----- Listed entries

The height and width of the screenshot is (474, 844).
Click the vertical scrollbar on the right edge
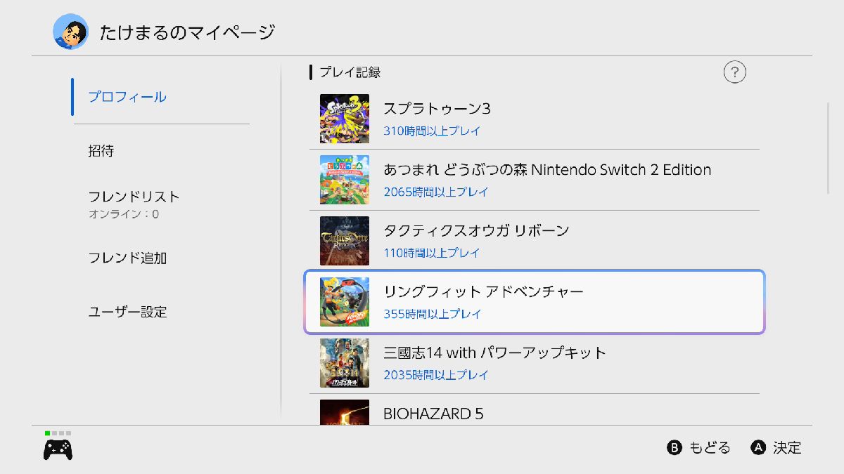829,148
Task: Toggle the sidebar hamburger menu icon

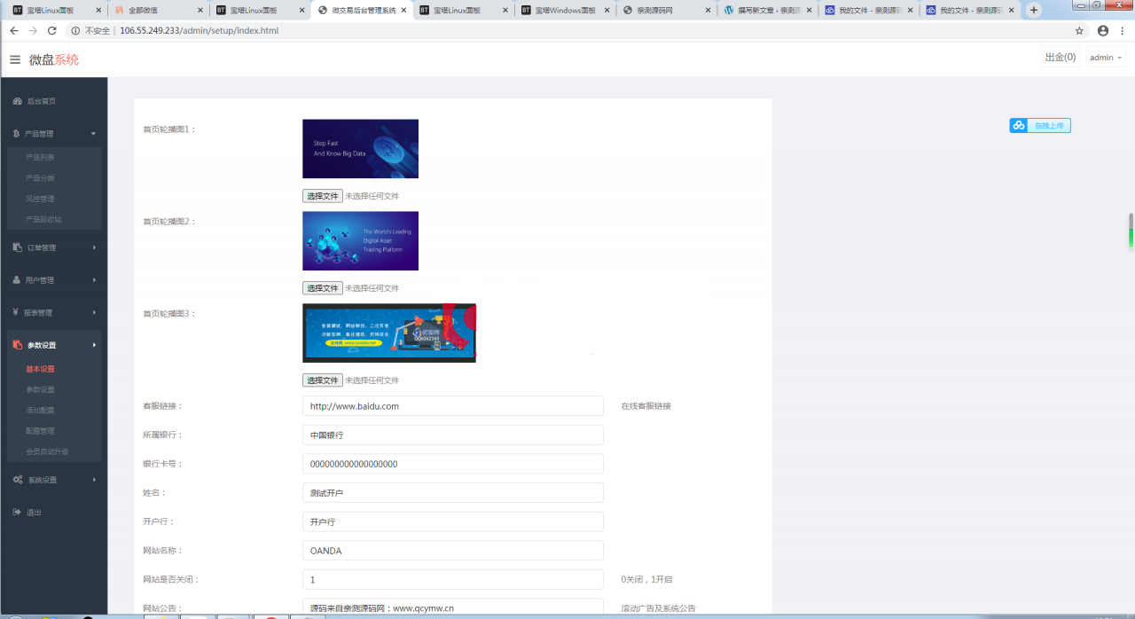Action: tap(15, 59)
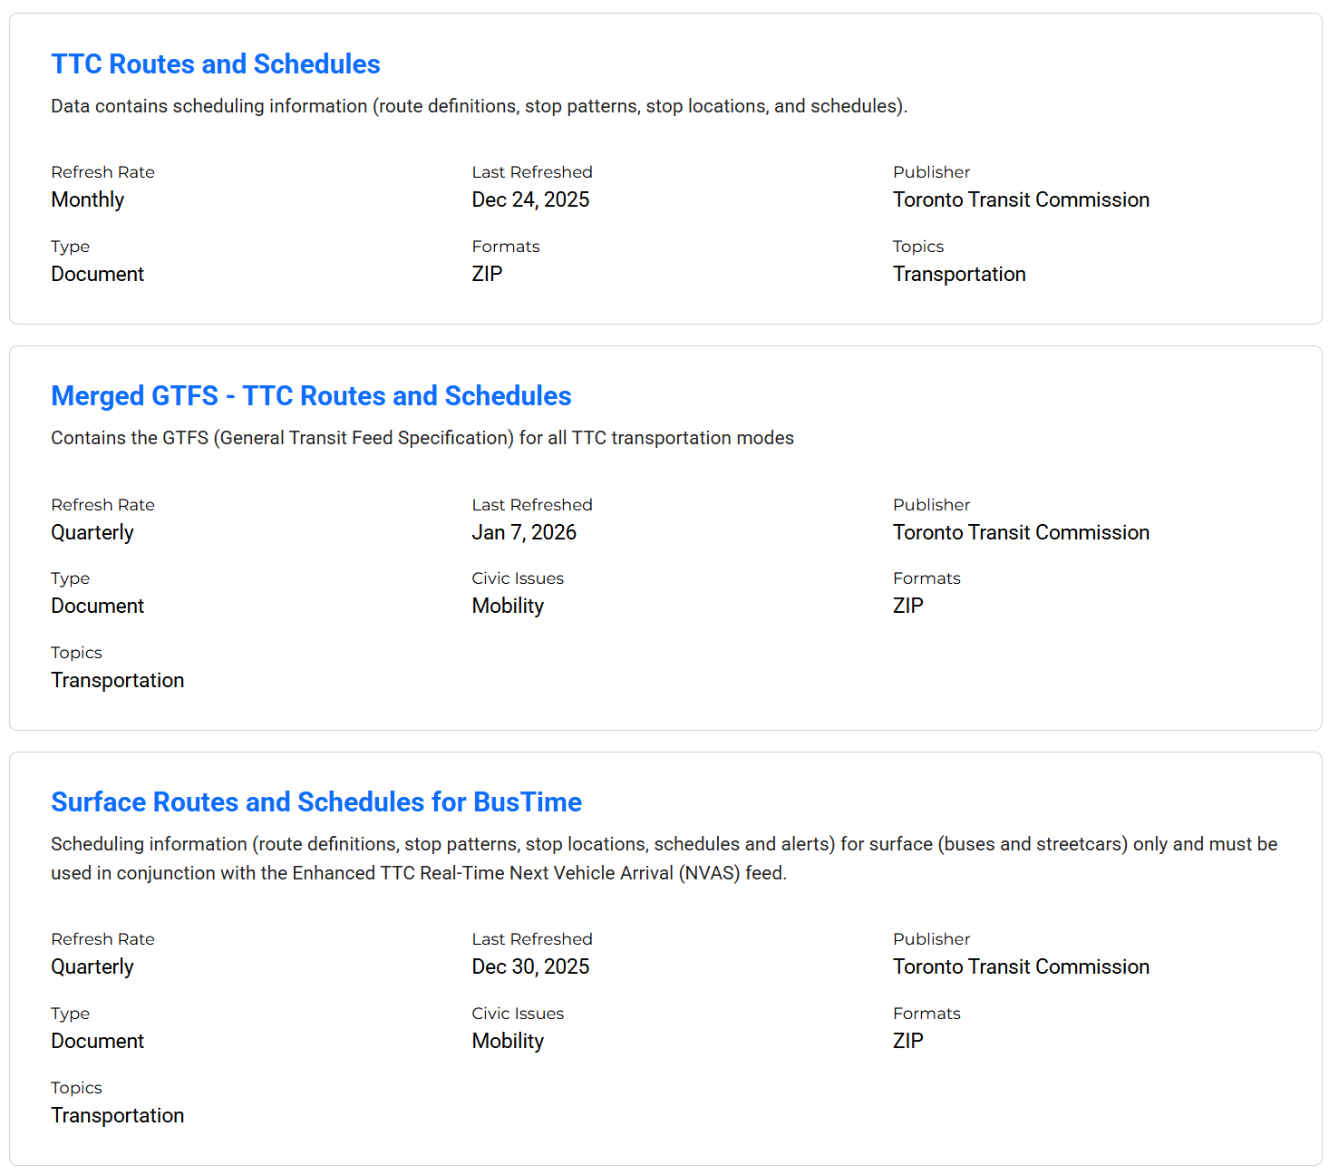Click "Transportation" topic in the first dataset card
This screenshot has height=1175, width=1329.
[x=959, y=275]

----------

# Activity
Each entry above should be reproduced exactly, with the pictures removed.

# Output for this task
The height and width of the screenshot is (474, 844).
Click the vertical scrollbar on the right edge
829,148
Task: Toggle the sidebar hamburger menu icon

Action: tap(15, 59)
Click "Transportation" topic in the first dataset card
This screenshot has height=1175, width=1329.
[x=959, y=275]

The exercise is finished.